Ronald Nixon
“It is not by “thinking out” the entire reality, but by a change of consciousness
that one can pass from ignorance to knowledge—the
knowledge by which we become what we know.”
—Krishna Prem
There are some individuals whose lives are like fireflies; they shine brilliantly for a while, and then quickly disappear. Yet, for a while after their light goes out, a beautiful mellow glow remains. Such was the life of Krishna Prem. When he met Ramana Maharshi in 1948, Ramana remarked, “Krishna Prem is a rare combination of a jnani (person of Knowledge) and a bhakta (person of Devotion).” Krishna Prem’s life was marked by one-pointed devotion to his ideal, and his writings were born of an inner clarity and wisdom.
Toward the end of the nineteenth century, on May 10, 1898, in Cheltenham, England, Ronald Nixon was born into a family of Christian Scientists. He entered the Royal Flying Corps at the age of eighteen and served in a fighting squadron based in France. It was during his time in the Flying Corps that he began to feel the futility of worldly ambition and became determined to discover the meaning behind the apparent aimless flow of life and its events.
After being released from military service, he joined King’s College at Cambridge University. It was here that he became attracted to Buddhism and the striking personality of the Buddha, whom he admired throughout his life. Through the Theosophical Society, Nixon discovered Eastern religious thought. A newfound passion for Hinduism and Buddhism drew him to work in India and he was referred to Dr. G. N. Chakravarti, vice-chancellor of Lucknow University, who was looking for a new professor. Not only did he get the job but also ended up as part of the Chakravarti household—a move destined to change his life forever.

→ What you need to do
[a] Copy the part of the passage on Ronald Nixon that begins at the words "After being released" and stops after "his life forever.", but swap "Lucknow University" for "Benares Hindu University".
[b] Answer these about the passage on Ronald Nixon:
(i) In what year did Krishna Prem meet Ramana Maharshi?
(ii) In what town and country was Ronald Nixon born?
(iii) Which college at Cambridge University did he join?

→ Data shown
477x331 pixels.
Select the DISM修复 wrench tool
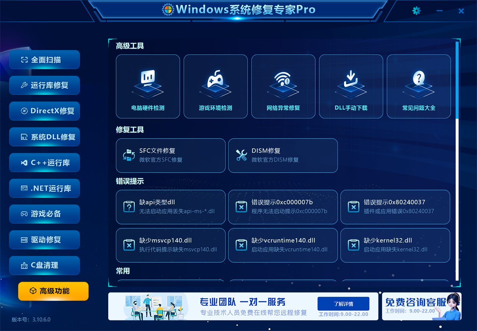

→ Task answers
[a]
After being released from military service, he joined King’s College at Cambridge University. It was here that he became attracted to Buddhism and the striking personality of the Buddha, whom he admired throughout his life. Through the Theosophical Society, Nixon discovered Eastern religious thought. A newfound passion for Hinduism and Buddhism drew him to work in India and he was referred to Dr. G. N. Chakravarti, vice-chancellor of Benares Hindu University, who was looking for a new professor. Not only did he get the job but also ended up as part of the Chakravarti household—a move destined to change his life forever.

[b]
(i) 1948
(ii) Cheltenham, England
(iii) King's College